Nulle parcelle de sa peau n'est à la merci des feux célestes. Sur le visage émacié de l'enfant, un sourire fin se dessine. Le chef ennemi plisse les yeux ; se penche, cliquetant, sur sa monture et se fend d'un rictus dissimulé.

Une bourrasque sablonneuse et ses relents mortuaires agacent la bête accablée. Mais ni l'homme, ni l'enfant ne cillent.

*

Il s'est traîné droit vers le chef, ce gamin. On saccageait sa tribu et on le menaçait de nos sagaies, mais il s'en foutait. Lui, il souriait comme un benêt.

Il nous a fixés avec ses yeux creux, nous défiait de le saigner. Tout flanqué de lances, il a pas bronché. « Je veux devenir pilleur », qu'il a dit. On s'est tous esclaffés. Sauf le chef.

T'as des tripes, mais t'es gringalet. On ferait quoi de toi ? Tu vaux que dalle.

— Pour l'instant.

Le chef a lâché un petit rire intrigué.

C'est ce que tu veux ? Prouve-le.

Il lui a tendu un couteau de pierre. Le gamin l'a empoigné et l'a regardé, comme s'il savait pas quoi en faire. Il m'a fixé, l'air de débattre si c'est l'un de nous qu'il devait buter. Alors on l'a aidé à se décider. À ses pieds, on a poussé les captifs. Et le gamin s'est planté devant son ancien chef. Il l'a toisé pour la première, pour la dernière fois.

Il l'a tailladé. Vite et bien. Comme un tueur, comme un vaurien. Comme un des miens.

*

Sur des sables gorgés de sang, l'enfant surine guerriers et vieilles femmes. Les éteint les uns après les autres.

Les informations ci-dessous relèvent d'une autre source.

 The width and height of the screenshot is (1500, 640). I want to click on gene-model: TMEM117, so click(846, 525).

Une main parée de bijoux arrête son poignard à fleur de gorge d'une jeune fille.

Pas celle-là. Elle servira.

Le garçon en doute : elle le dépasse à peine. Mais peu importe.
Il rend au chef son couteau sanglant. Le géant doré éclate d'un rire gras.

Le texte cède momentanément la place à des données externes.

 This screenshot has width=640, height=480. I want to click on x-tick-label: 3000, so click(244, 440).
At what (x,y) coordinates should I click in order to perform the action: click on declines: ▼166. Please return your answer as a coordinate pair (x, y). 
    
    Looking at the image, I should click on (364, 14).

Tu me plais, gamin. Elle était pourtant pas bien douée, ta tribu. Si je m'attendais à ce qu'elle recèle une perle comme toi !

Même masqué, ses hommes devinent son sourire satisfait. Le joyau de cette tribu démunie, ce sera lui : l'enfant interdit.

Son bras-droit hisse la nouvelle recrue sur son destrier. L'enfant fluet se cramponne aux cornes de la bête exotique.

Ils sont vraiment de ta tribu ?

Le garçon hausse les épaules.

Ils l'étaient.

— Pourquoi t'es tellement plus maigrichon qu'eux ? Je pourrais te casser d'un seul doigt.

Il dévisage les esclaves qui s'étaient un jour permis de nier jusqu'à son existence.

Mon oncle a souillé ma mère. Et c'est aussi mon père.

Le chef tend la main ; la pose presque paternellement sur la frêle tête.

Vivre n'est jamais ton propre péché.

Il se tait un instant ; ébouriffe la tignasse éparse.

C'est celui de tes parents. C'est eux qu'on aurait dû punir, pas toi.

Les grands yeux – trop grands pour un si petit corps – contemplent le carnage.

Ils sont punis.

Le chef acquiesce. Ses colliers cliquettent.

Bien.

Il éperonne son šian et souffle un mot dans le vent. Un nom. Celui de l'enfant. Il s'appelle Talo, à présent.

Talo bombe son maigre torse. Il a triomphé de tant et tant d'obstacles.

Il se dresse sur la selle. Sa selle. Parmi sa tribu saccageuse. En tête de file, loin devant les bêtes et les filles encordées que traînent les ravisseurs.

La seule chose qui me tuera, maintenant, c'est la mort elle-même.